**Aim of the exercise**. Output each entry exactly; skip nothing.

**Entries supplied**.
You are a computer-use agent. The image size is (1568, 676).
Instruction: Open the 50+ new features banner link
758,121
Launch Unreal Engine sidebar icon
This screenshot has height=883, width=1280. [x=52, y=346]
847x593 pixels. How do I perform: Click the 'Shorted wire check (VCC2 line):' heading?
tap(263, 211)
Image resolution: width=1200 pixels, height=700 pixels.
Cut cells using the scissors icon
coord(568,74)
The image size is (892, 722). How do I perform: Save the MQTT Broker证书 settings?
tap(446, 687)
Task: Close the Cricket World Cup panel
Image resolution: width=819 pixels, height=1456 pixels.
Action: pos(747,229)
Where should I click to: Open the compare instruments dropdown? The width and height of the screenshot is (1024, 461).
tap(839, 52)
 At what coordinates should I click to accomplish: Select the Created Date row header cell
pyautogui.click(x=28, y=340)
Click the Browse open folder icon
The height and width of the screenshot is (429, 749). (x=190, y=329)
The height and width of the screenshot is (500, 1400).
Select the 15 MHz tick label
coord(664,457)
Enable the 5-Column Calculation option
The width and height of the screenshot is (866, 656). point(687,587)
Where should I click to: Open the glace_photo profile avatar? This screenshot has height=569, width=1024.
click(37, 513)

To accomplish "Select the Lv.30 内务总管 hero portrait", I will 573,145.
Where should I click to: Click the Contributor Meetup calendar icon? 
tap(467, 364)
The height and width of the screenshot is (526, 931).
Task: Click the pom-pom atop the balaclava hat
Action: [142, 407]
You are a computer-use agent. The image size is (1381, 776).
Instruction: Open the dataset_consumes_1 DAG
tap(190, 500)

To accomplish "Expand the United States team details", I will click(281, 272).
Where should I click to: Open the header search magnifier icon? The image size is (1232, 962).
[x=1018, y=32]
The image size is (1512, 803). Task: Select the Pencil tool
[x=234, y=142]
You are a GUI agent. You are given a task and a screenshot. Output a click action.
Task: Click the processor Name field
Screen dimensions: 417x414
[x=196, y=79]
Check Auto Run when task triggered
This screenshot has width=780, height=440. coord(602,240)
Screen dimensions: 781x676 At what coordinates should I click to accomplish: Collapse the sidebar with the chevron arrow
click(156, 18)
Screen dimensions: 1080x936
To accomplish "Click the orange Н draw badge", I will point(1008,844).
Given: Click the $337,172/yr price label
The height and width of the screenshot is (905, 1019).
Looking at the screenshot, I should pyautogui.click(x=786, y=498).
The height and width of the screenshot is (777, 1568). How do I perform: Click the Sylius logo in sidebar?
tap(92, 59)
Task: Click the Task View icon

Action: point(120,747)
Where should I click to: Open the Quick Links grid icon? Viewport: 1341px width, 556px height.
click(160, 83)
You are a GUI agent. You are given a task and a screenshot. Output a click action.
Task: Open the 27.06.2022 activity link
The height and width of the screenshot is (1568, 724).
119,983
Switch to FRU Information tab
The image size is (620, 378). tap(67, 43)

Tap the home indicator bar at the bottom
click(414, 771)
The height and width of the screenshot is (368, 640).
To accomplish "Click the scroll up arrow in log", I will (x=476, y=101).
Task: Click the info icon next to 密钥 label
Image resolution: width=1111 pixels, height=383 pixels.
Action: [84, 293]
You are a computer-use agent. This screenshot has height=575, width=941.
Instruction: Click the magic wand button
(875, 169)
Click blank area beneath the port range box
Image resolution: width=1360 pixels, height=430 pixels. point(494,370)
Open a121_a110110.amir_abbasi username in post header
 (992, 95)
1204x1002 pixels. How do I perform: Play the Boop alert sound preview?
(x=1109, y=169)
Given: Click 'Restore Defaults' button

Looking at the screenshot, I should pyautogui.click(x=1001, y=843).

**Solution for this exercise**.
You are a computer-use agent. The image size is (1568, 676).
Instruction: Open the 50+ new features banner link
758,121
Launch Unreal Engine sidebar icon
This screenshot has height=883, width=1280. [x=52, y=346]
847x593 pixels. How do I perform: Click the 'Shorted wire check (VCC2 line):' heading?
tap(263, 211)
Image resolution: width=1200 pixels, height=700 pixels.
Cut cells using the scissors icon
coord(568,74)
The image size is (892, 722). How do I perform: Save the MQTT Broker证书 settings?
tap(446, 687)
Task: Close the Cricket World Cup panel
Image resolution: width=819 pixels, height=1456 pixels.
Action: pos(747,229)
Where should I click to: Open the compare instruments dropdown? The width and height of the screenshot is (1024, 461).
tap(839, 52)
 At what coordinates should I click to accomplish: Select the Created Date row header cell
pyautogui.click(x=28, y=340)
Click the Browse open folder icon
The height and width of the screenshot is (429, 749). (x=190, y=329)
The height and width of the screenshot is (500, 1400).
Select the 15 MHz tick label
coord(664,457)
Enable the 5-Column Calculation option
The width and height of the screenshot is (866, 656). point(687,587)
Where should I click to: Open the glace_photo profile avatar? This screenshot has height=569, width=1024.
click(37, 513)

To accomplish "Select the Lv.30 内务总管 hero portrait", I will 573,145.
Where should I click to: Click the Contributor Meetup calendar icon? 
tap(467, 364)
The height and width of the screenshot is (526, 931).
Task: Click the pom-pom atop the balaclava hat
Action: [142, 407]
You are a computer-use agent. The image size is (1381, 776).
Instruction: Open the dataset_consumes_1 DAG
tap(190, 500)

To accomplish "Expand the United States team details", I will click(281, 272).
Where should I click to: Open the header search magnifier icon? The image size is (1232, 962).
[x=1018, y=32]
The image size is (1512, 803). Task: Select the Pencil tool
[x=234, y=142]
You are a GUI agent. You are given a task and a screenshot. Output a click action.
Task: Click the processor Name field
Screen dimensions: 417x414
[x=196, y=79]
Check Auto Run when task triggered
This screenshot has width=780, height=440. coord(602,240)
Screen dimensions: 781x676 At what coordinates should I click to accomplish: Collapse the sidebar with the chevron arrow
click(156, 18)
Screen dimensions: 1080x936
To accomplish "Click the orange Н draw badge", I will point(1008,844).
Given: Click the $337,172/yr price label
The height and width of the screenshot is (905, 1019).
Looking at the screenshot, I should pyautogui.click(x=786, y=498).
The height and width of the screenshot is (777, 1568). How do I perform: Click the Sylius logo in sidebar?
tap(92, 59)
Task: Click the Task View icon

Action: point(120,747)
Where should I click to: Open the Quick Links grid icon? Viewport: 1341px width, 556px height.
click(160, 83)
You are a GUI agent. You are given a task and a screenshot. Output a click action.
Task: Open the 27.06.2022 activity link
The height and width of the screenshot is (1568, 724).
119,983
Switch to FRU Information tab
The image size is (620, 378). tap(67, 43)

Tap the home indicator bar at the bottom
click(414, 771)
The height and width of the screenshot is (368, 640).
To accomplish "Click the scroll up arrow in log", I will (x=476, y=101).
Task: Click the info icon next to 密钥 label
Image resolution: width=1111 pixels, height=383 pixels.
Action: [84, 293]
You are a computer-use agent. This screenshot has height=575, width=941.
Instruction: Click the magic wand button
(875, 169)
Click blank area beneath the port range box
Image resolution: width=1360 pixels, height=430 pixels. point(494,370)
Open a121_a110110.amir_abbasi username in post header
 (992, 95)
1204x1002 pixels. How do I perform: Play the Boop alert sound preview?
(x=1109, y=169)
Given: Click 'Restore Defaults' button

Looking at the screenshot, I should pyautogui.click(x=1001, y=843).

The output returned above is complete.